» **Exercise prompt**: Each line from the one containing "Task: Click the Create Index link" through the end of the data must be retyped exactly, and no other line.

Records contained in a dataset
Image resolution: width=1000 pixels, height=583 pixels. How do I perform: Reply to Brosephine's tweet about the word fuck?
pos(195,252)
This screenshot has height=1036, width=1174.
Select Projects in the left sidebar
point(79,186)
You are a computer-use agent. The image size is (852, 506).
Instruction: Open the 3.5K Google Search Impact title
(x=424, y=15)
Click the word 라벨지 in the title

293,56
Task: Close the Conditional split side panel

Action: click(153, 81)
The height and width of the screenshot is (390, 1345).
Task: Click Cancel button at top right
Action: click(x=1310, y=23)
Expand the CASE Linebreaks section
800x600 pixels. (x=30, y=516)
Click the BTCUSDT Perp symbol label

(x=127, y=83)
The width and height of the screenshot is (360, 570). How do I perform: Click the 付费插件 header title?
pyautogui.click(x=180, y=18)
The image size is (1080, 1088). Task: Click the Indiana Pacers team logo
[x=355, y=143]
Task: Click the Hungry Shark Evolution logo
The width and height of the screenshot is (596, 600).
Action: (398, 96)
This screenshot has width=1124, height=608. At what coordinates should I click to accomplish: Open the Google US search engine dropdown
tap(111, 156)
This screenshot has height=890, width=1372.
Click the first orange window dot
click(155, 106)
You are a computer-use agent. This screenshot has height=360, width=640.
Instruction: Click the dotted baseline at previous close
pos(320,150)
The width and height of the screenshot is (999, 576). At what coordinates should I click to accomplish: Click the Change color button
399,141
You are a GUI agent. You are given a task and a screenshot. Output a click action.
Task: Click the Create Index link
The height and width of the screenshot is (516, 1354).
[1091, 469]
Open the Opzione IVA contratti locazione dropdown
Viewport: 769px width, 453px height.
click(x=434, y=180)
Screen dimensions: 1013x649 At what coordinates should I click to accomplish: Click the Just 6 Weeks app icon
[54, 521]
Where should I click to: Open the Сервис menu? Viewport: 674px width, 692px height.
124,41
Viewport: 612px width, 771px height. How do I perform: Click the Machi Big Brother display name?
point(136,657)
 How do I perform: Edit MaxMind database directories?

» **Answer for the task**:
Task: Click the Create Index link
The height and width of the screenshot is (516, 1354).
[1091, 469]
Open the Opzione IVA contratti locazione dropdown
Viewport: 769px width, 453px height.
click(x=434, y=180)
Screen dimensions: 1013x649 At what coordinates should I click to accomplish: Click the Just 6 Weeks app icon
[54, 521]
Where should I click to: Open the Сервис menu? Viewport: 674px width, 692px height.
124,41
Viewport: 612px width, 771px height. How do I perform: Click the Machi Big Brother display name?
point(136,657)
 How do I perform: Edit MaxMind database directories?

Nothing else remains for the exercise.